Pain doctors have long clashed with the Drug Enforcement Administration (DEA) over opiate-based pain medications, and now Angela Gardner, the head of the American College of Emergency Physicians is warning against making doctors "pain police."
Gardner objected to proposals that would require physicans -- including ER docs -- to search a database for patients’ drug-use history before prescribing drugs. Requiring that prescription information be recorded to the database also could discourage some patients from getting proper care, Gardner said.
"As an emergency physician, I can assure you that the drug abusers who use the emergency room simply to get a prescription-drug fix represent a micropopulation of the 120-million patients who seek emergency care every year in the USA" ...
The Robert Wood Johnson Foundation’s Reclaiming Futures project is beginning to transition from the relatively secure world of foundation funding to the more arduous task of seeking multiple sources of support, but will have to find its way without the stewardship of longtime national program director Laura Nissen.
Nissen announced on June 7 that she plans to step down in May 2011 once a successor is in place, citing a desire to "concentrate on teaching and research in my role as a faculty member at the School of Social Work at Portland State University."

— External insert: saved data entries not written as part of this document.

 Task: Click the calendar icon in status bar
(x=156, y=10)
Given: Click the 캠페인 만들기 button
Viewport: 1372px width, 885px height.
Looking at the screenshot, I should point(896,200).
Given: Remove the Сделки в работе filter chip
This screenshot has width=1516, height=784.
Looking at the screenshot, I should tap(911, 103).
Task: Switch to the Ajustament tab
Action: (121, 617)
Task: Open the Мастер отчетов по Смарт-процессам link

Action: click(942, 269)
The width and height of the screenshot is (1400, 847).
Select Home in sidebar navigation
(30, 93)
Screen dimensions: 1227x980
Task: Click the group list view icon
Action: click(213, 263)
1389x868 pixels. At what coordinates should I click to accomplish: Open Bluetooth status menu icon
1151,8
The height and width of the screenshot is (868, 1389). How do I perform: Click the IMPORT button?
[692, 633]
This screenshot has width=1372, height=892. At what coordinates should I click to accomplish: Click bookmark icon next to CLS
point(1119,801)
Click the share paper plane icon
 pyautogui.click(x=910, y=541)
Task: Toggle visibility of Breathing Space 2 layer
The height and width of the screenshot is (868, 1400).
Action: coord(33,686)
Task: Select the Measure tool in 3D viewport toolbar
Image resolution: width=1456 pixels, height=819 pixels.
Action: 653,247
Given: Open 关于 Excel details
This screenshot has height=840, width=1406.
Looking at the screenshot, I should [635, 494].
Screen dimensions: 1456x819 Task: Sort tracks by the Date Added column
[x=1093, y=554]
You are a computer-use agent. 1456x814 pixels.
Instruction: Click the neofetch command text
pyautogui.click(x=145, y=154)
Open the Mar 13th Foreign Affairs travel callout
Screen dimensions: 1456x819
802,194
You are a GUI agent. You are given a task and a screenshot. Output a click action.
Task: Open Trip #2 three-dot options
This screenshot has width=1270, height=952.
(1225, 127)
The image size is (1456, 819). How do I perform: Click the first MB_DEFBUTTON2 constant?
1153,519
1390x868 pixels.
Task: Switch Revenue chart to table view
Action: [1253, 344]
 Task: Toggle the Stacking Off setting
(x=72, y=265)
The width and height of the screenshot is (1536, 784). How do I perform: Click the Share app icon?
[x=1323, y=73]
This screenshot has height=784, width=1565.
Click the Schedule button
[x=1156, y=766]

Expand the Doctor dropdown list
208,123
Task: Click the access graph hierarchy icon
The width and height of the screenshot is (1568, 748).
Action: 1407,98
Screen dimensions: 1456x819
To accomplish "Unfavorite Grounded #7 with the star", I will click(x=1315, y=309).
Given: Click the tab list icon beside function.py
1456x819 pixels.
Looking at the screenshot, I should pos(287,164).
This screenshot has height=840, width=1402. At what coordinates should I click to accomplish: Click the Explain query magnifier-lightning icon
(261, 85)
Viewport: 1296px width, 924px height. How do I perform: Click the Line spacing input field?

The ’pharming party’ may or may not be a myth, but it’s certain that high-school students are taking a lot of prescription drugs -- often without a prescription ... Drug courts are a ’top priority’ for the Justice Department, AG Holder says ... People with addictions and mental illness are big smokers, but a new study sees tax hikes as a way to get them to quit ... Big Tobacco and friends want the courts to block NYC from posting graphic antismoking warnings in stores, saying that consumers could be turned off. Isn’t that sort of the idea?
Eric Morris’s always-entertaining Freakonomics blog at the New York Times this week asks what works in getting people to drink less alcohol. As usual, the economist references an impressive array of research as he weighs in on the various interventions available.
Morris’ conclusion: screening and brief intervention has the most promise, and while restrictions on alcohol advertising seems to work, it’s doubtful that serious curbs will ever be enacted.
Here’s a retailer that doesn’t discount public opinion: the owner of TJ Maxx pulled drinking games from store shelves after an inquiry from a Boston reporter ... a Saudi treatment program is looking to the U.S. for a model for improving services in a country where Islam prohibits any use of alcohol or other drugs ... Pink cigarettes, anyone? Tobacco companies are ramping up marketing to women in poor countries as smoking among men declines ... No spitting, smoking or swearing: An upstate New York college is using positive peer pressure to fight bad behaviors.